The essential result is that the reference distribution we get using our re-sampling technique is closer to the true reference distribution of the $\chi^2$ statistic than is the $\chi^2$ distribution when the sample size is small (simulation works just fine when the sample size is large as well, it’s just a waste of computation when the known large-sample distribution applies).

There are some other tricky details here, because there are multiple probability distributions over cell counts that are consistent with the verbal statement “rows and columns are independent.” For now we’ll just take the simulation script below as given. If you’re interested in some of these details, please see the optional “Sampling Models” section below.

Once the re-sampling script computes a lot of chi-squared statistics (stored in resamp$stats) for tables drawn under the hypothesis of independence, we see where we stand by plotting the distribution of those re-sampled chi-squared statistics, and comparing it to the theoretical Chi-squared distribution on a plot.

Running this R chunk just creates the function we need for re-sampling.

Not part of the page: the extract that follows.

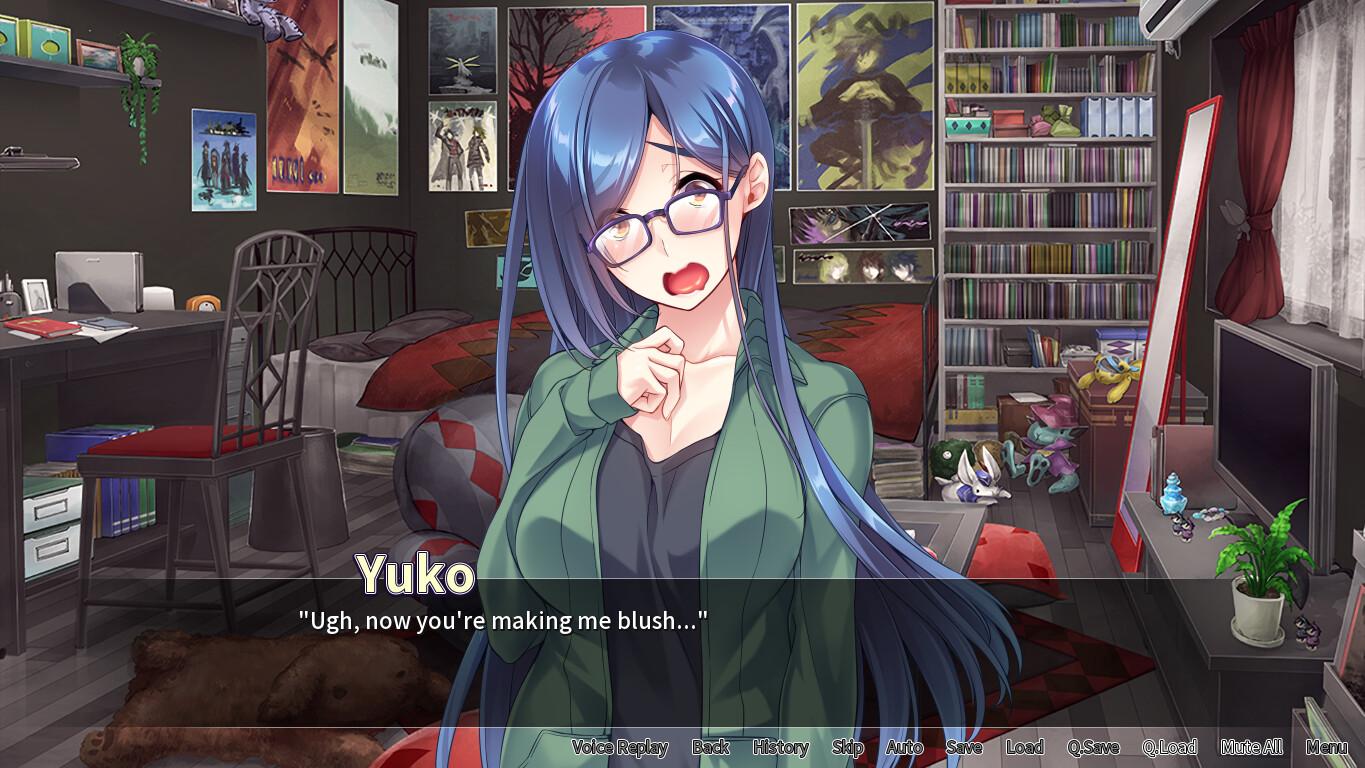Screen dimensions: 1365x768
Task: Open the Load screen
Action: (1024, 747)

two_way_resample <- function(tab, nsim = 2000, fixed_margins = "none") {
  
  
  stopifnot(fixed_margins %in% c("none", "columns", "rows", "both"))
  
  new_two_way <- function(tab, fixed_margins = "none"){
    I <- nrow(tab)
    J <- ncol(tab) 
    n_i. <- rowSums(tab) 
    n._j <- colSums(tab)
    N <- sum(tab)
    null_probs <- (n_i. %*% t(n._j))/(N^2)
    new_table <- matrix(0, I, J)
    
    # Generate random table as SINGLE multinomial sample of size N, preserving neither row nor column margins.
    if(fixed_margins == "none"){
      new_table <- rmultinom(n = 1, size = N, as.vector(null_probs)) %>% matrix(nrow = I, ncol = J)
      } 
    # Generate random table as independent multinomial samples in each ROW, preserving original row margins.
    else if(fixed_margins == "rows"){
      for(i in 1:I){
        new_table[i, ] <- rmultinom(n = 1, size = n_i.[i], prob = null_probs[i ,]) # rmultinom automatically renormalizes the row i probs.
      }
      new_table %<>% matrix(nrow = I, ncol = J)
    }
    # Generate random table as independent multinomial samples in each COLUMN, preserving original column margins.
    else if(fixed_margins == "columns"){
      for(j in 1:J){
        new_table[, j] <- rmultinom(n = 1, size = n._j[j], prob = null_probs[, j]) # rmultinom automatically renormalizing the column j probs.
      }
      new_table %<>% matrix(nrow = I, ncol = J)
    }
    # Generate random table by sampling from among all possible I x J tables with the given row and column margins.
    else if(fixed_margins == "both"){
      new_table <- r2dtable(n = 1, r = n_i., c = n._j)[[1]]
    }
    return(new_table)
  }
  
  chisqs <- rep(NA, nsim) 
  
  for(j in 1:nsim){
    chisqs[j] <- new_two_way(tab, fixed_margins) %>% chisq_stat0
  }
  
  obs_chisq <- chisq_stat0(tab)
  pval <- sum(chisqs >= obs_chisq)/nsim # One-sided
  return(list(stats = chisqs, obs_chisq = obs_chisq, pval = pval))

}

Sampling Models (Optional)

In this section, we describe some of the details of the code for re-sampling, in particular the different types of probability distributions from which we can draw the re-samples. In the example of running the code below for the Lady Tasting Tea data, we perform the re-sampling only based on the method imposed by the experimental design in the actual Lady Tasting Tea experiment.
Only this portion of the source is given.